San Francisco is in trouble, battered by remote work and the homeless crisis
Deserted offices, empty streets and rampant crime could put the city in a "doom loop."
Last week’s disclosure by a major hotel group that it was abandoning two flagship properties in downtown San Francisco was the latest blow to a city that has been battered like no other by the coronavirus pandemic.
Another blow came days later, when the mall operator Westfield said it was fleeing its huge downtown property.
Some residents worry that San Francisco is entering a “doom loop” in which commercial real estate will collapse, municipal tax revenues will vanish and city services will be drastically cut back.
Other cities have faced similar struggles, but none have been quite like San Francisco’s.
Remote work leads to empty offices
In the years before the pandemic, the technology sector clustered in the Santa Clara (i.e., Silicon) Valley began to move into the city itself. Neighborhoods filled up with moneyed young techies. Salesforce built a gleaming new skyscraper in the South of Market neighborhood, while Twitter moved into an Art Deco fortress on Market Street, the city’s main thoroughfare.
Then came COVID-19. It should not be surprising that the city that gave birth to the co-working platform Slack was quick to embrace remote work.
Given the option to leave San Francisco, many workers did just that. In recent years, the city had become among the least affordable in the United States: an average one-bedroom there cost $3,000 a month to rent. In the first year of the pandemic, San Francisco lost 6.3% of its residents, the largest drop of any American city.

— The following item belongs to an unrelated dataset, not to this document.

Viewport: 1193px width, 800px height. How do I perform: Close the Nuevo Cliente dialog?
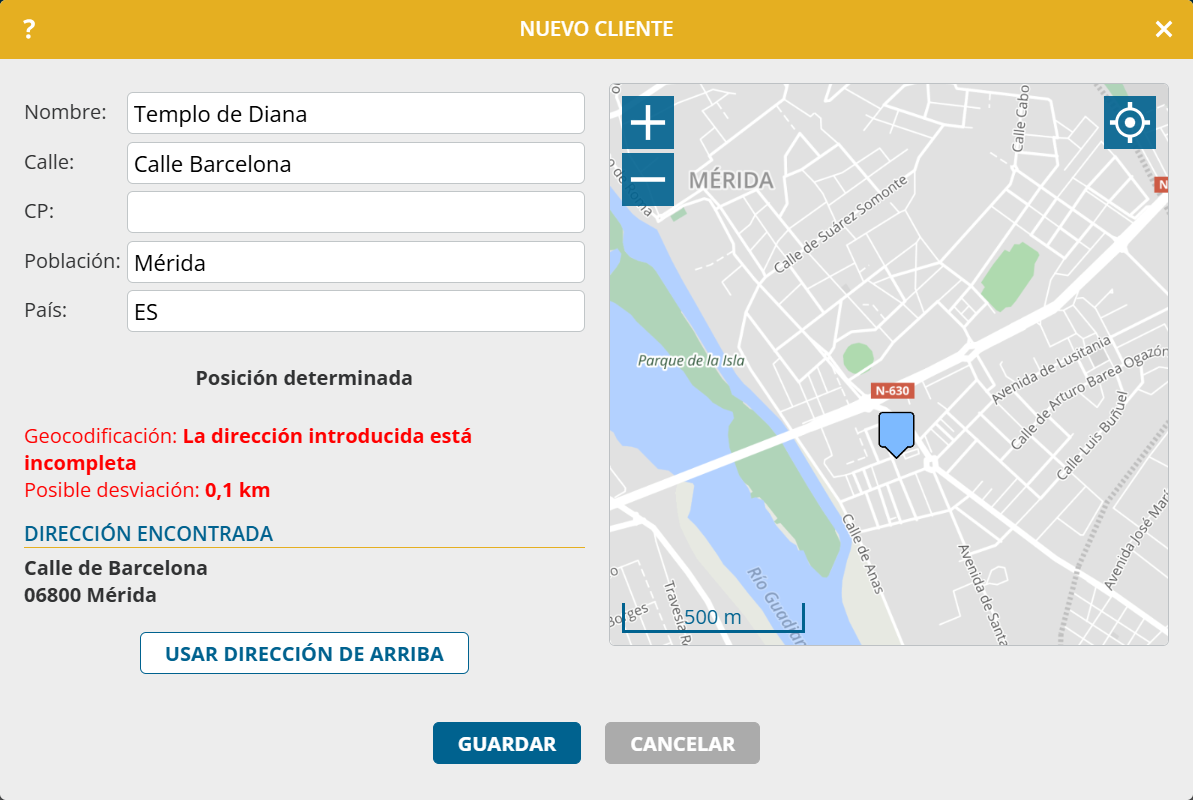(1163, 29)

Civic leaders including Mayor London Breed and Marc Benioff, founder of Salesforce, have pushed for a return to office work, but those efforts have produced lackluster results — and mounting anxiety.
“It's not employers' responsibility to ‘fix’ San Francisco,” Connie Loizos of TechCrunch wrote in 2022. “At the same time, there might not be much left to come back to if they wait too long.”
Read more from our partners: Why remote work is becoming a blue-state privilege
'Melting down fast'
“Commercial real estate is melting down fast,” Elon Musk of Tesla and Twitter recently warned. He wasn't exaggerating: Non-residential landlords across the country owe a staggering $1.5 trillion by the end of 2025.
Office landlords are struggling to find new tenants, since few companies are actively looking for space. Their properties are losing value quickly, but those landlords still have to pay back loans they took out before the pandemic.
Failure to repay those loans could trigger a banking crisis not unlike the one that devastated the housing market in 2007 and 2008.
The situation is especially dire in San Francisco, where 18 million square feet — one-third of all the city’s office space — remains vacant. While some cities have tried office-to-apartment conversions, the process for doing so is complex and not nearly the cure-all some want it to be.
There are downstream effects, too. Small businesses — lunch counters, florists, newsstands — close. Janitors and other service workers have to find new work.
The decision by Park Hotels & Resorts to give up on its Parc 55 and Hilton hotels was a painful vote of no-confidence in the city’s future. "Now more than ever, we believe San Francisco's path to recovery remains clouded and elongated by major challenges," the company’s chief executive said.
The speed with which Westfield followed suit strongly suggests the feeling is widely shared.
Read more from Yahoo Finance: The commercial real estate market is wobbling, and 2 of the largest players are feeling the pain of higher rates and tighter credit
The doom loop
Property taxes help stock municipal coffers. An empty office tower loses value, which means there are fewer taxes to collect. And value is plummeting. In San Francisco, a tower at 350 California St. that had been valued at $300 million before the pandemic is now worth an estimated $60 million.
According to an estimate by the Institute on Taxation and Economic Policy, San Francisco could lose as much as 9% of its revenue because of the devastation in its commercial real estate market. The city’s budget deficit is already $780 million, leaving City Hall with little room to operate.
“It’s not a good story, it’s not a pleasant story, but it’s the reality we have to live with,” city Supervisor Aaron Peskin recently told the local outlet KGO. Peskin warned of “profound financial impacts to San Francisco government’s tax base.”
The reluctance of tourists and conventions to return adds another source of fiscal pain, which shows no signs of abating.
Watch more from our partners: Businesses bailing out of San Francisco, experts explain what needs to change
A crisis on San Francisco’s streets
Crime, drug use and homeless encampments were all challenges before the coronavirus hit San Francisco.
The pandemic turned them into a crisis.
Breed, the mayor, has vowed to restore order. But the easy availability of fentanyl, lack of mental health services and a shortage of police officers have frustrated her plans. Police recently seized enough fentanyl in the city to kill 2.1 million people, almost three times its current population of around 800,000. And Breed can no longer blame Chesa Boudin, the widely disliked district attorney, since voters ousted the divisive progressive in June a year ago in a recall vote.
“San Francisco leaders brush off the bad news and say the city will recover,” one San Francisco resident, Anastasia Edel, recently wrote in the Los Angeles Times. “Yet nobody seems to know what that looks like, or what is the path forward.”